Non-governmental organisations, aid donors and 13 global drug companies came together, in the largest coordinated effort on NTDs, to back the ‘London Declaration on Neglected Tropical Diseases’.

Almost US$800 million was pledged and new research initiatives were launched at what Margaret Chan, WHO secretary-general, called the "most coordinated initiative" in her 30 years in public health.

The declaration agreed to "sustain, expand and extend" drug supplies to help eradicate Guinea worm disease; to eliminate lymphatic filariasis, leprosy, sleeping sickness and blinding trachoma; and to control schistosomiasis, soil-transmitted helminthes, Chagas disease, visceral leishmaniasis and river blindness (onchocerciasis).

These ten diseases are some of the 17 NTDs that affect more than a billion people globally.

"The WHO believes that, despite the complexity of neglected tropical diseases, the targets are achievable," states the roadmap, ‘Accelerating Work to Overcome the Global Impact of Neglected Tropical Diseases’.  

The roadmap sets up a mechanism to track progress towards the 2020 goals, and a scorecard system that will track whether partners are meeting commitments.

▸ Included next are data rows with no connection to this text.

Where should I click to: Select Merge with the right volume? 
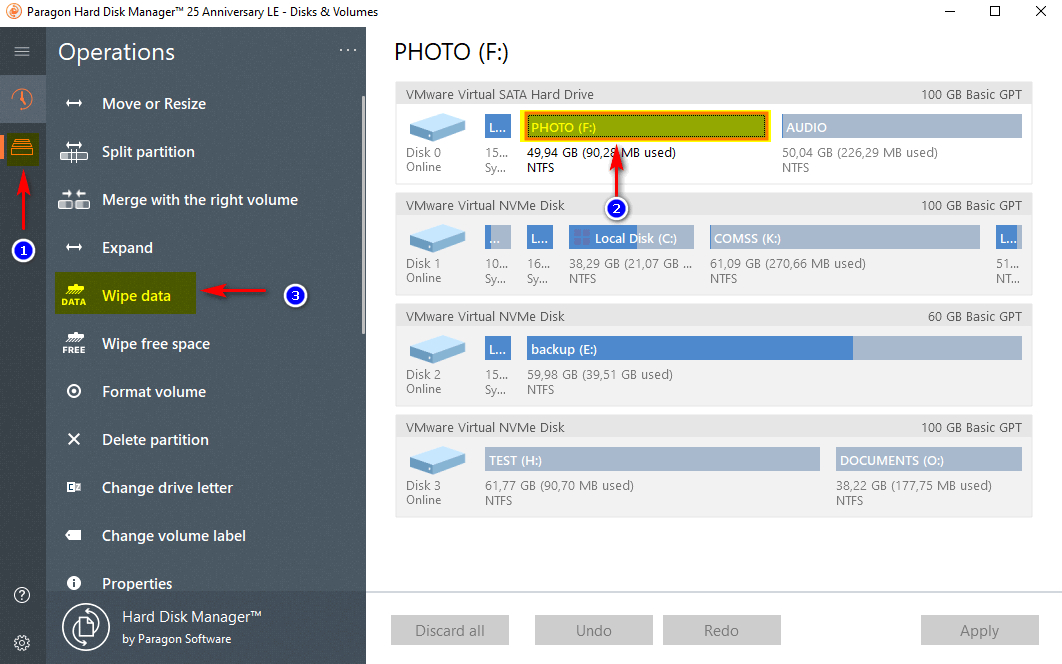[x=200, y=200]
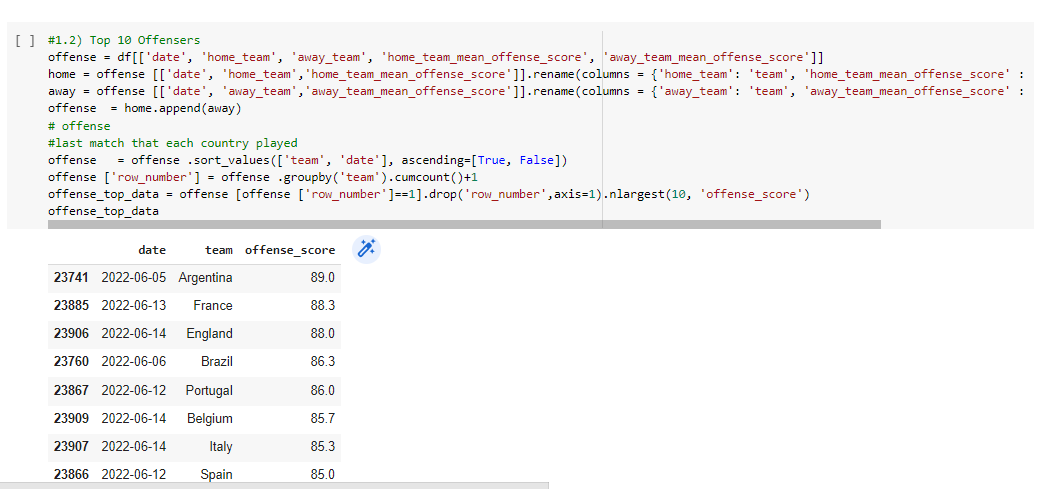1037x489 pixels.
Task: Select the date column header
Action: pyautogui.click(x=152, y=250)
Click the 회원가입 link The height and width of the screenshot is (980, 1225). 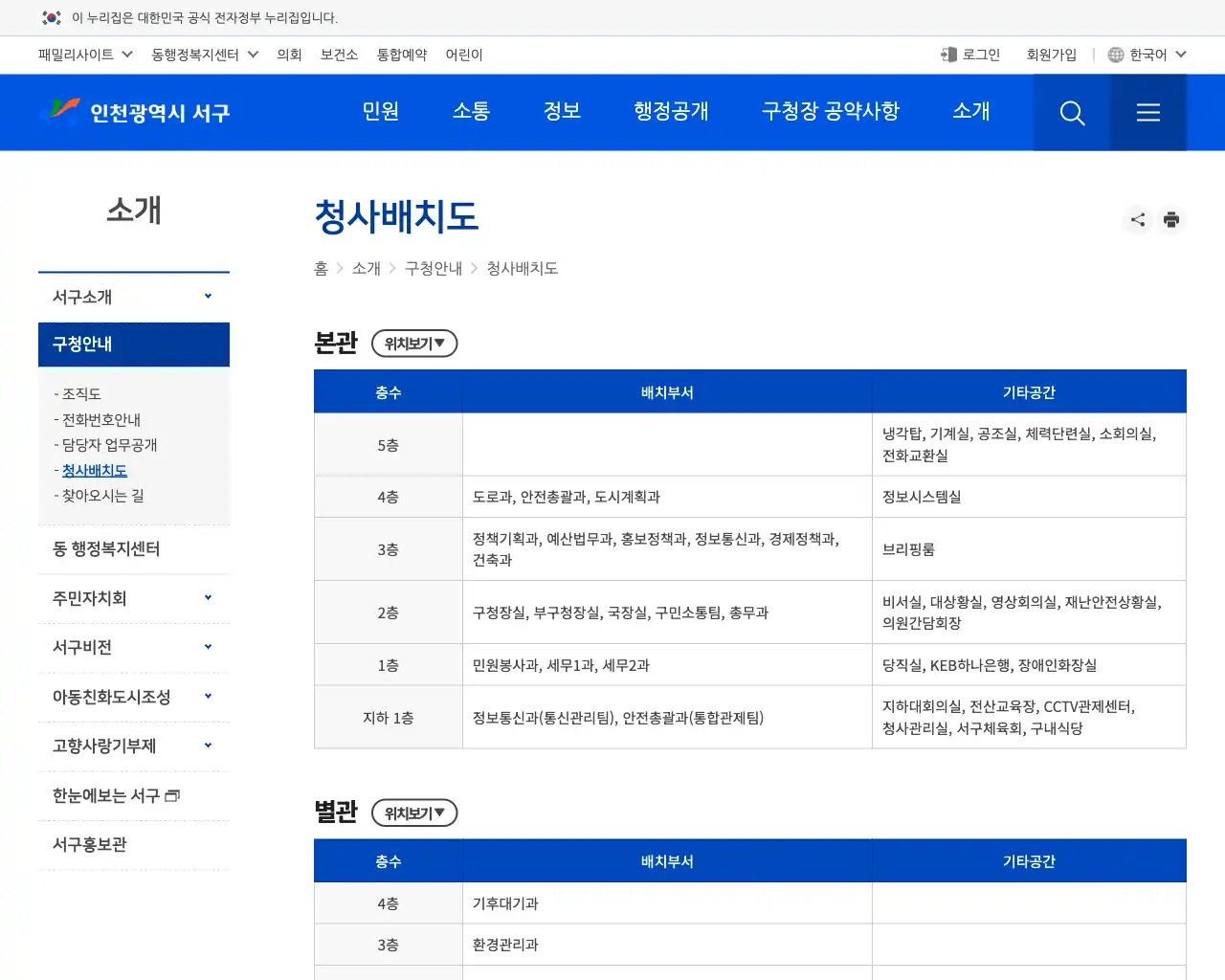[1051, 55]
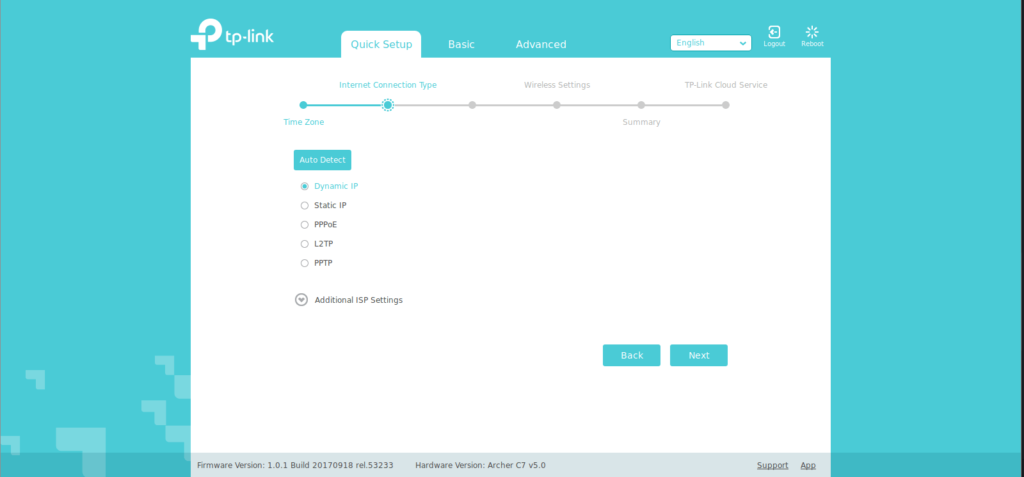
Task: Click the Time Zone step marker
Action: point(303,105)
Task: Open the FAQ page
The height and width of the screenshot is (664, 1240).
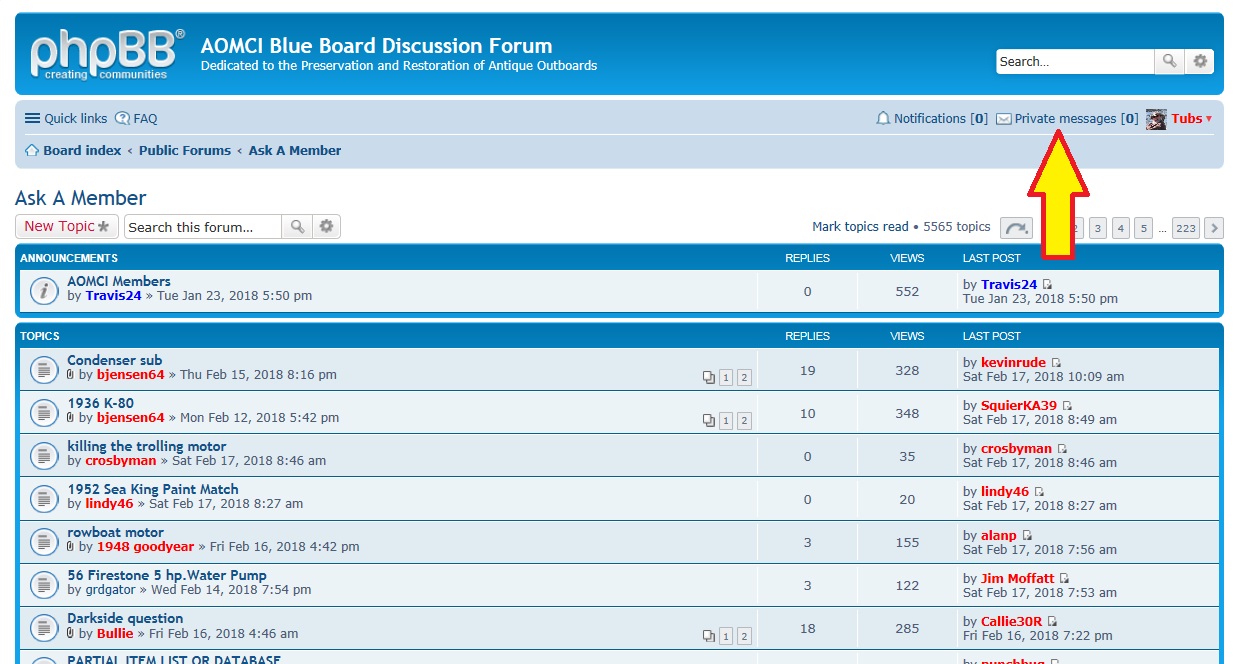Action: point(137,119)
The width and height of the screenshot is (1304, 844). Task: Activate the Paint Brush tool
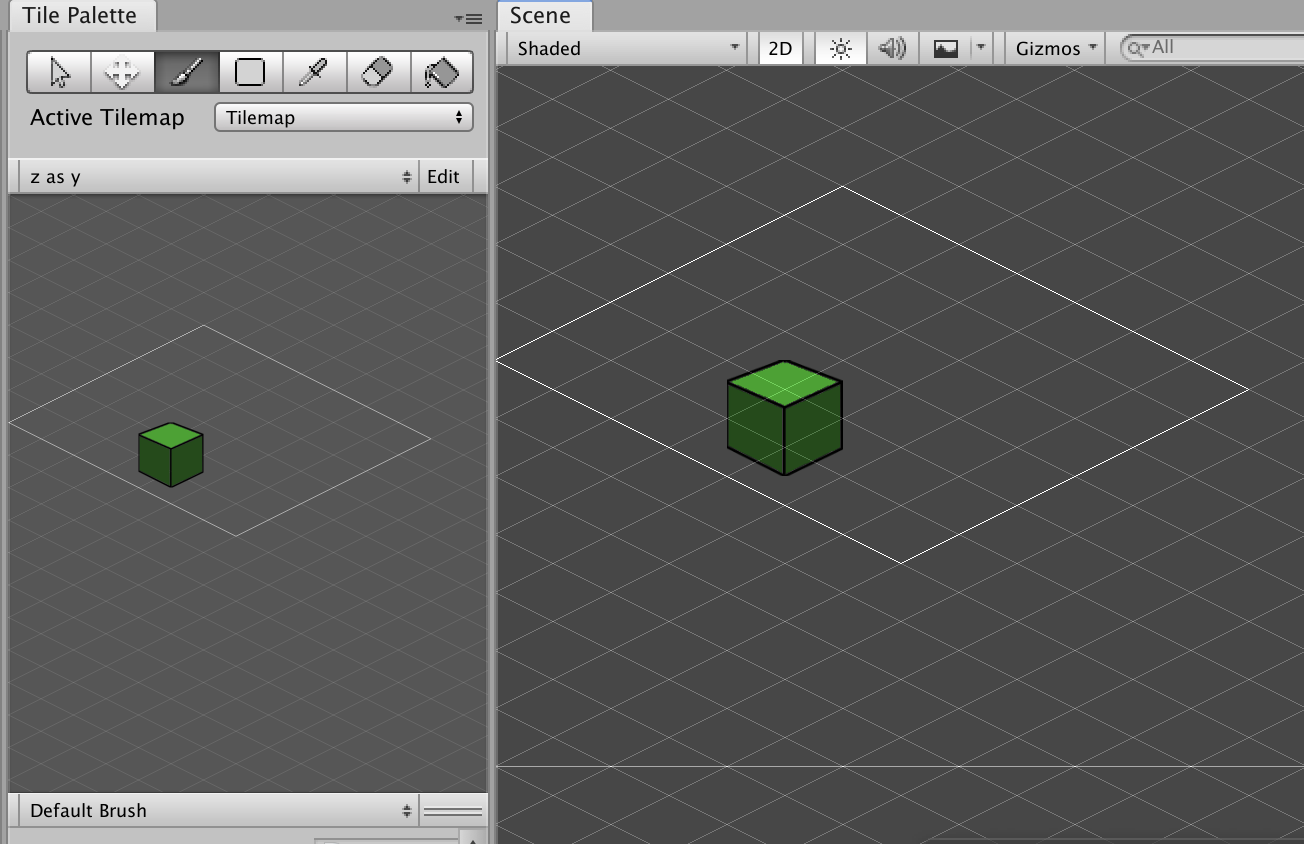[x=186, y=72]
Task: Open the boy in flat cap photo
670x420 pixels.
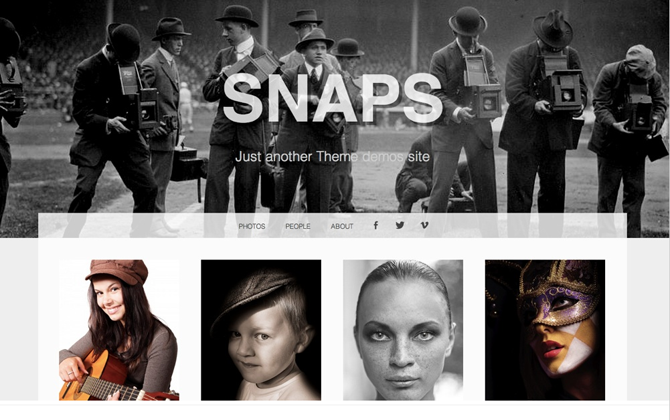Action: 261,330
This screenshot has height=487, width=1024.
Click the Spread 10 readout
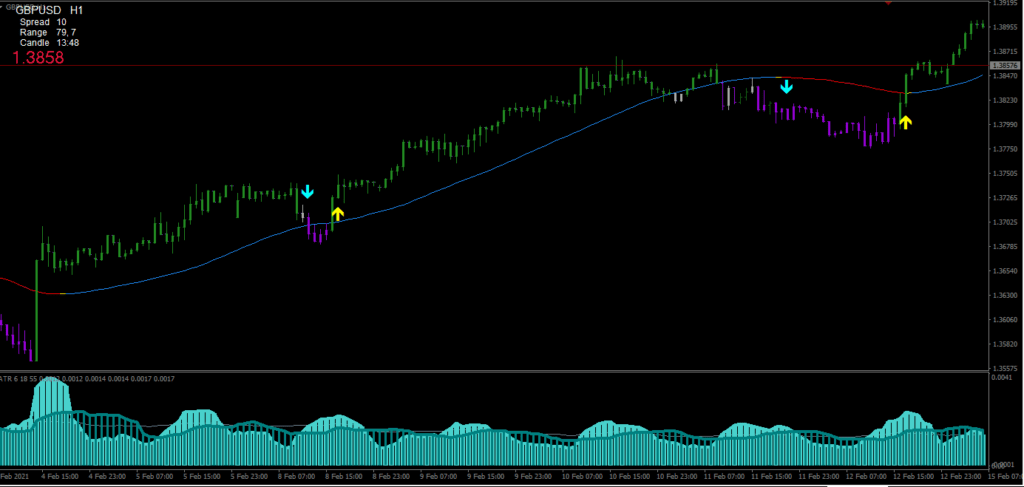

Under the new partnership, drug companies will be delivering "five to ten times as much" as before, said Bill Gates, co-chairman of the Bill & Melinda Gates Foundation — which pledged one of the largest amounts of funding. Gates, who helped broker the deal with the drug companies, added that NTDs "have not come down nearly enough".  

Alexandre Lourenço Jaime Manguele, health minister of Mozambique, whose government aims to treat 27 million people by 2015, said: "The support of donors and donation of much-needed drugs … can have a huge impact in a country like Mozambique".

"Expanded drug donations from the pharmaceutical industry will be part of the solution," said Daniel Berman, deputy director of the international medical charity Médecins Sans Frontières’ (MSF) Campaign for Access to Essential Medicines.

"But it is not possible to eliminate and control diseases such as Chagas, kala azar or sleeping sickness without increased support for programmes to identify and treat patients and increased investment in new and better diagnostic tests and medicines."

For some of the most deadly NTDs, control or elimination will be achievable only with future commitment to R&D, agreed Bernard Pécoul executive director of the Geneva-based Drugs for Neglected Diseases Initiative (DNDi), one of the endorsers of the initiative.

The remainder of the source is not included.